In fact, Kusama’s life has been a series of bitter struggles. She has had to battle a debilitating psychiatric disorder that has plagued her since childhood, as well as the prejudice and misunderstanding of those around her. But from these trials emerged her dedication to art as a vehicle for an enduring message of salvation through love, along with a capacity to strike a deep chord in viewers the world over.
Unbearable Whereabouts of Love, 2014. From the series My Eternal Soul. (© Yayoi Kusama)
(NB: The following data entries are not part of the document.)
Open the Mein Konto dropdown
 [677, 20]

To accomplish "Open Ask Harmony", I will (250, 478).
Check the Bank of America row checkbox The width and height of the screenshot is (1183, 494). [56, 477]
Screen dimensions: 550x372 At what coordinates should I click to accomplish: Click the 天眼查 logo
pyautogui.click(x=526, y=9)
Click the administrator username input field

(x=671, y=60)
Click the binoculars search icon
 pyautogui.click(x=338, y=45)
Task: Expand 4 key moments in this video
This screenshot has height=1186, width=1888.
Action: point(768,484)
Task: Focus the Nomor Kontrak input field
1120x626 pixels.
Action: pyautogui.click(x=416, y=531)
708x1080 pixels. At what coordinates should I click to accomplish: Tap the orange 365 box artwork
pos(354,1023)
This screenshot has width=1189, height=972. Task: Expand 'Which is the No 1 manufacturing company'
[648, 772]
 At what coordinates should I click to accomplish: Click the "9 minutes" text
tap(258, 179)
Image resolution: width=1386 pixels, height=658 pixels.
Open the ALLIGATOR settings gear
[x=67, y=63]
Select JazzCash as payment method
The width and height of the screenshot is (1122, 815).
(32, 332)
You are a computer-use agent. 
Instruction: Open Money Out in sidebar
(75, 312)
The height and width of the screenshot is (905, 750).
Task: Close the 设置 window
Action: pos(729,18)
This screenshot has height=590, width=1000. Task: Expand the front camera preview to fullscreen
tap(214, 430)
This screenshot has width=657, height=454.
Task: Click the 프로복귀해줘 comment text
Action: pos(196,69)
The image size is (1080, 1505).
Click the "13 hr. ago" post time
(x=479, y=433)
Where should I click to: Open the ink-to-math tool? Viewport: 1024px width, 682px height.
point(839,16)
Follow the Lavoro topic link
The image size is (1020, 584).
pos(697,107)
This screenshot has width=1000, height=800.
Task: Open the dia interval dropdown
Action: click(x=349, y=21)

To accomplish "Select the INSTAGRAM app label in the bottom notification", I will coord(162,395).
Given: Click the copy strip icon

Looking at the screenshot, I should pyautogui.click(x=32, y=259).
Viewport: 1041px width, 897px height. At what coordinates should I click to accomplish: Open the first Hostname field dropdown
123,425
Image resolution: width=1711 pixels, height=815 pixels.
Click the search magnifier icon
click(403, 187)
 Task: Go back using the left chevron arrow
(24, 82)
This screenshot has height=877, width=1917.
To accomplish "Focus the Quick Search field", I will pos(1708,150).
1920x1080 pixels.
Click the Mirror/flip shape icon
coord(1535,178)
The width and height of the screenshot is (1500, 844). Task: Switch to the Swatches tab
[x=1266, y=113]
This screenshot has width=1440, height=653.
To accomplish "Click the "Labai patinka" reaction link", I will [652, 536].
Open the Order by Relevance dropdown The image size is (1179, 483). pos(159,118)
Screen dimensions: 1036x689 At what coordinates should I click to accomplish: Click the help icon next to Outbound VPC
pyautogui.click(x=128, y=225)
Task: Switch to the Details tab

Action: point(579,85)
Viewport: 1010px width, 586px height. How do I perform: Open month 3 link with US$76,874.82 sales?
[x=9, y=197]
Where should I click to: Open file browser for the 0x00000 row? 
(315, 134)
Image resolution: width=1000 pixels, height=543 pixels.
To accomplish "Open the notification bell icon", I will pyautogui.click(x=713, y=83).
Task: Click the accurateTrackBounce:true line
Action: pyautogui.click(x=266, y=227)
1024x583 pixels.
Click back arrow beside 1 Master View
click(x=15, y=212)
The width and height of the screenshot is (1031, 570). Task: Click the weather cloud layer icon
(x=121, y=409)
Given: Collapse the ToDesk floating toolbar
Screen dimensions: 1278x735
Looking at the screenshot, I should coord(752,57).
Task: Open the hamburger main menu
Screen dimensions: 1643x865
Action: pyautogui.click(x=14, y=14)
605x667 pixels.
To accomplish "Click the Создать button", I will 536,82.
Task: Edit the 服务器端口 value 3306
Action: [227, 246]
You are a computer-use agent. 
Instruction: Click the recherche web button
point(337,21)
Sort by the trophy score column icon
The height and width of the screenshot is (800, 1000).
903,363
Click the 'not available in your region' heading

I first met—or perhaps I should say saw—Kusama Yayoi in 1976, a few years after she had returned to Japan from the United States. Attending an exhibition of some small collages of hers at a gallery in Ginza, I spied her diminutive form huddled in a corner. I was young and unknown and too intimidated by her celebrity (including rumors of shocking “happenings” and other scandalous doings in New York City) to approach her. But the impact of the work I saw on that occasion was life changing. The profound lyricism and almost electrifying sensuality of her canvases instantly vanquished my prejudices.
Kusama in her New York Studio in 1961 with several large Infinity Netspaintings covering the wall behind her. (© Yayoi Kusama)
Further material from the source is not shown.